Jack B. Quick par Alan Moore et Kevin Nowlan
Première publication le 8/09/14- Mise à jour le 19/08/16
VO : ABC
VF : Editions USA
Jack B. Quick est un recueil de plusieurs histoires complet en un volume. Contrairement à ce que l’édition française pourrait le laisser croire, il n’existe pas de volume 2.
A la campagne , dans les années 50, un enfant de 10 ans sème la terreur dans une bourgade américaine ! Doté d’un QI supérieur à la totalité des habitants de la ville, Jack sait fabriquer une machine à remonter le temps avec des patins à roulettes, trouve le secret du clonage avec un shampoing et ouvre des trous noirs dans son jardin !
Quelle rigolade ! Jack B Quick pourrait être le cousin pervers de Gaston Lagaffe. Les machines de Quick sèment la catastrophe dans son village : son trou noir aspire la vache de son jardin et ses recherches sur la puberté anéantissent la libido de Queerkswater. Comme chez Gaston son entourage oscille entre résignation et désespoir face aux inventions du petit prodige : ses parents pensent au suicide, sombrent dans l’alcoolisme, supplient les nouveaux arrivants de fuir avant qui’il ne soit trop tard.
Mais à la différence du héros sans emploi de Franquin, Jack n’a aucun état d’âme à sacrifier son entourage sur l’autel de la science. Imperméable au remords et à la compassion, Alan Moore décrit un gamin obnubilé par ses recherches incapable d’entendre les appels au secours de la communauté qu’il martyrise.
Jack n’ a pas l’altruisme de Gaston : il massacre les chats, expérimente ses théories sur ses amis, balance des insectes géants sur son village. Lorsqu’il sauve la situation c’est moins par humanité que par orgueil de s’être trompé dans ses calculs.
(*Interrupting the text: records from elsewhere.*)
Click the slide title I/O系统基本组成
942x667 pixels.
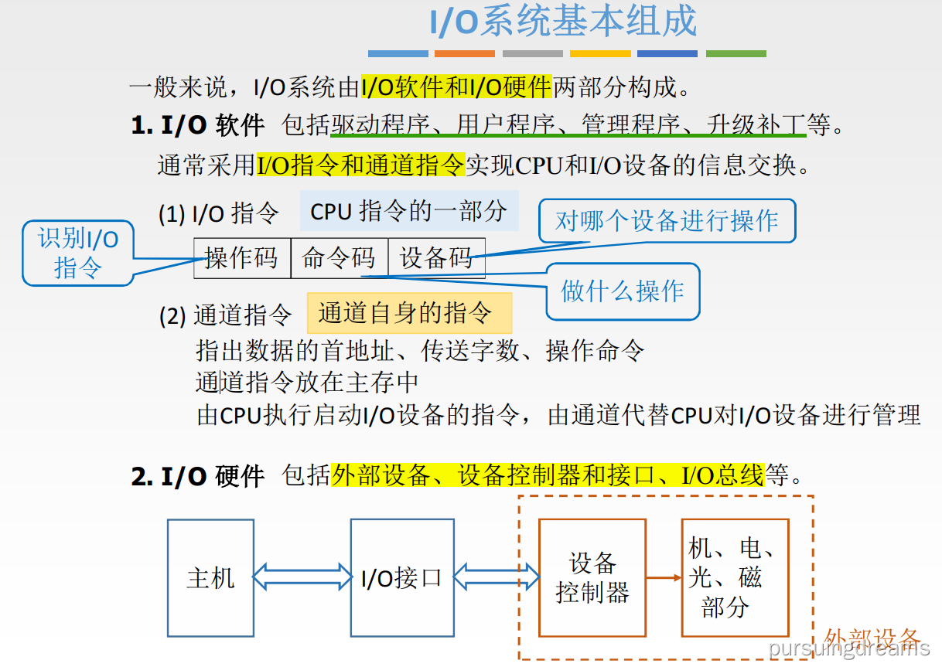[563, 22]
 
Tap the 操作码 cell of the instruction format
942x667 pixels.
[242, 258]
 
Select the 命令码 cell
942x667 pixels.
[339, 258]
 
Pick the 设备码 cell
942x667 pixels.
[436, 258]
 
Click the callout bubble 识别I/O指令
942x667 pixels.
[78, 253]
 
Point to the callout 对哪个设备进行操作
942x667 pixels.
[666, 221]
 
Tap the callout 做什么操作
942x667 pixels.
[623, 291]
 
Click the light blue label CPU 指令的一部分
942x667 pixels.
[409, 211]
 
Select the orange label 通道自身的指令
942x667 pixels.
[409, 313]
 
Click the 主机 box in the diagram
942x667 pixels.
[210, 577]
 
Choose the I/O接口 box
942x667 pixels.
[401, 577]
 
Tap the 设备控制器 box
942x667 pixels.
[592, 577]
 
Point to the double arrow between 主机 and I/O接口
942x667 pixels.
[302, 577]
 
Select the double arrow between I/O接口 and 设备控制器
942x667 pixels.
[496, 577]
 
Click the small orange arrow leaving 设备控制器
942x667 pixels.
[663, 577]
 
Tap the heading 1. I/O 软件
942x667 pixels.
[198, 125]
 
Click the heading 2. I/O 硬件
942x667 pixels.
[198, 476]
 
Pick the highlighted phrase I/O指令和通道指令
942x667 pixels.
[360, 165]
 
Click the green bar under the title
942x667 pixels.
[736, 54]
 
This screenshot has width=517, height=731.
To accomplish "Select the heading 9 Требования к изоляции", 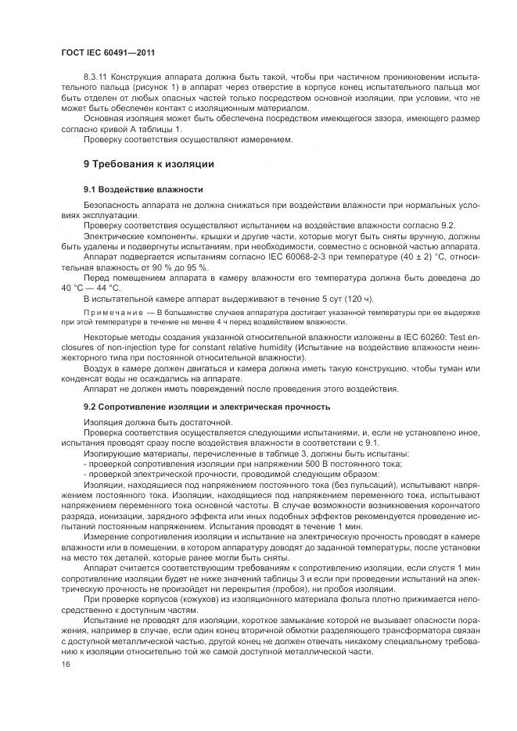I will click(149, 164).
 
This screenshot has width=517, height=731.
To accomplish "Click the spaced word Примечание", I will click(111, 312).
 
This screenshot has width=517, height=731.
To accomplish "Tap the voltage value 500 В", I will click(304, 463).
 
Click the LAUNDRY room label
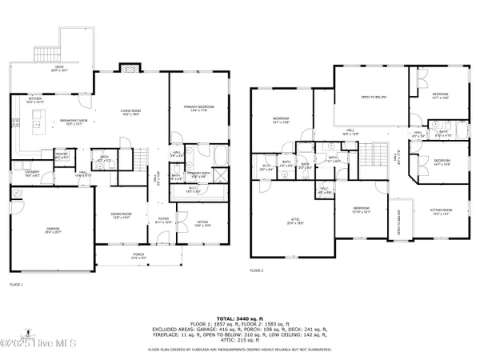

Solidement documenté scientifiquement, il s’agit certainement de son récit le plus court : une dizaine de chapitres plus drôles les uns que les autres. Il faut être bien sûr être sensible à l’humour noir pour apprécier le comique de situation de l’histoire. Moore raille l’anti-communisme primaires des années 50 et l’idiotie, la lâcheté du genre humain.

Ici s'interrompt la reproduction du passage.